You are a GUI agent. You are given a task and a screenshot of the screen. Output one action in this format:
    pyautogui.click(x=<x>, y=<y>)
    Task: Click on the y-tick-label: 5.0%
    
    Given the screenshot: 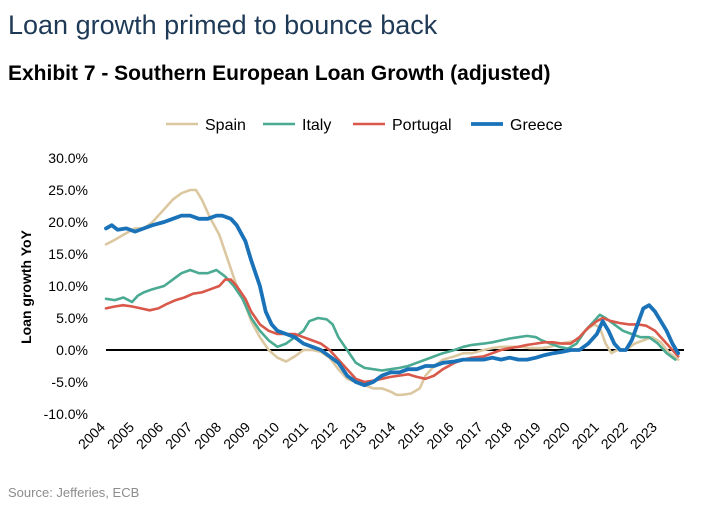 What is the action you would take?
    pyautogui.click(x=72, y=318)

...

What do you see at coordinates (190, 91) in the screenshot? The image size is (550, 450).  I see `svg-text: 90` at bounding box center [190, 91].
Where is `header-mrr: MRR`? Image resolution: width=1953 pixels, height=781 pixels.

> [What this task involves] Lay out as a JSON list of strings everything from the line containing "What do you" down to the line containing "pixels, height=781 pixels.", with each line as one string and blank lines omitted.

> [Exercise answer]
[
  "What do you see at coordinates (190, 91) in the screenshot? The image size is (550, 450).  I see `svg-text: 90` at bounding box center [190, 91].",
  "Where is `header-mrr: MRR`? Image resolution: width=1953 pixels, height=781 pixels."
]